Y a lo largo del volumen se fueron entreverando preocupaciones de este orden. Sergio se detiene a narrar algunas lecturas especialmente significativas. Y una de éstas lleva largas citas de Galdós de La corte de Carlos IV, así como los propios comentarios de Pitol sobre la pintura de Goya. Y uno va atisbando la fatalidad nitzscheana del eterno retorno. Los puentes se establecen --una vez más-- solos en el texto. Un sitio, otro, un siglo, otro, un gobernante, otro. Además, en estas mismas páginas dice Sergio refiriéndose al escritor y al pintor: ``Descubrí que la cotidianidad y el delirio, lo trágico y lo grotesco no tienen por qué ser caras diferentes de una moneda, sino que logran integrar en plenitud una misma entidad''. Pienso que este comentario resume ciertas constantes escriturales de Sergio Pitol.
Para terminar, me gustaría decir que en este diálogo mío con El arte de la fuga, el autor me tendió puentes más grandes de los que él pueda sospechar. Así, comparto muchos de sus amores en el arte, ciertas ciudades, la literatura, que nos abrió sus puertas generosas con los mismos escritores en la niñez y adolescencia, y después con muchos más. Pero no sólo es ahí. Este libro es espejo brillante donde mi pequeña figura crece. Porque sí, porque yo me siento reflejada, como esas sombras que se prolongan en el muro.
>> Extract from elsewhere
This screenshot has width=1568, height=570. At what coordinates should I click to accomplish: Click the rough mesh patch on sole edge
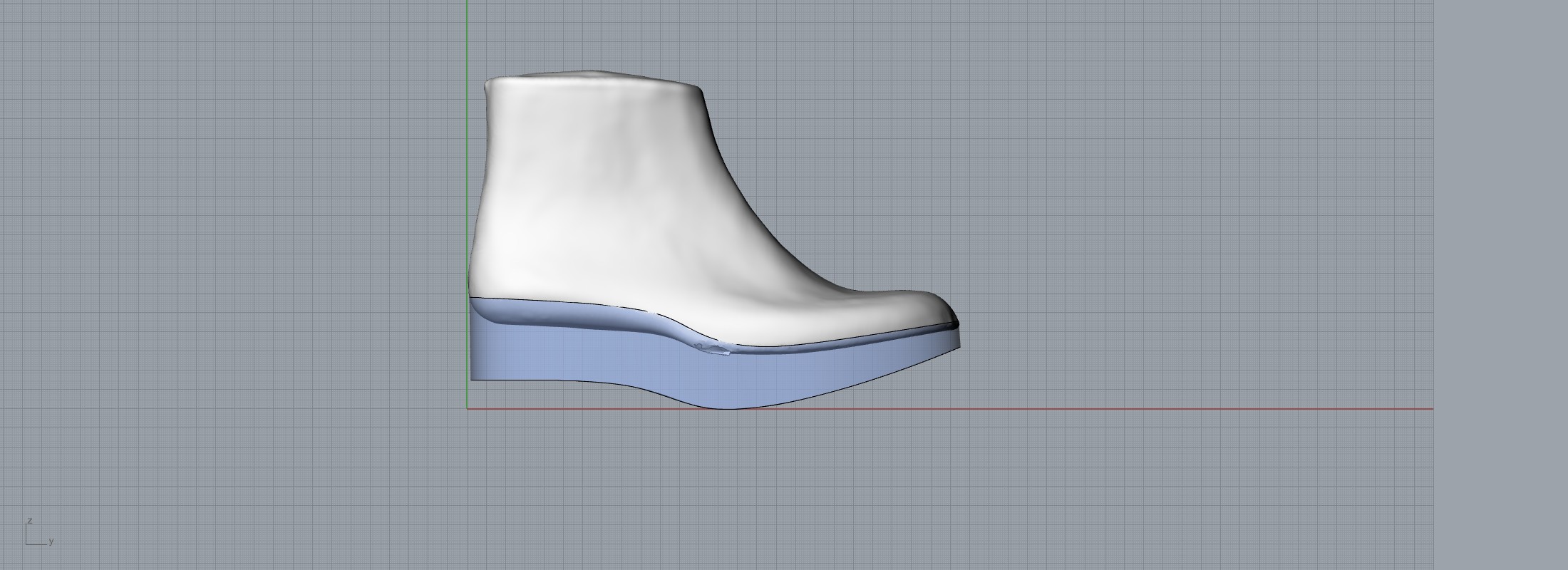pos(713,348)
No sé si se trate de la distorsión de mi propia miopía, no sé si se trate de ciertas afinidades intuitivas o razonadas.
Las travesías en barco que conmovieron a Sergio, también me conmovieron a mí, desde la primera vez que navegué en mi infancia, para conocer la tierra de los abuelos. También mi familia llegó de Europa a asentarse en el estado de Veracruz. Y yo soñé, imaginé y nunca pude a ir al Ojo de Agua, donde nace el río Atoyac, cerca de Paraje Nuevo, que en boca de mis parientes se trataba de una excursión inolvidable. Era yo niña, y sentí envidia, y deseé con fuerza conocer ese sitio maravilloso. Ahora leo que no estaba equivocada. Me es imposible recordar las palabras oídas en mi infancia; pero reproduzco, con emoción, las de Sergio Pitol: ``Caminábamos después otro trecho de selva hasta llegar a un punto (...) desde donde es posible contemplar el paraíso: el ojo de agua, situado abajo de un telón de rocas que mi memoria reproduce como un escenario de grandeza wagneriana. Al acercarnos al lugar empezábamos a percibir ciertos movimientos misteriosos en el agua y en los yerbajos de las márgenes. Poco a poco se iban corporeizando y definiendo; eran las nutrias, los maravillosos perros de agua que poblaban aquellos parajes desde los primeros días de la creación. De haber permanecido allí, nada les habría ocurrido''. Pero salieron, salió Sergio y yo nunca fui.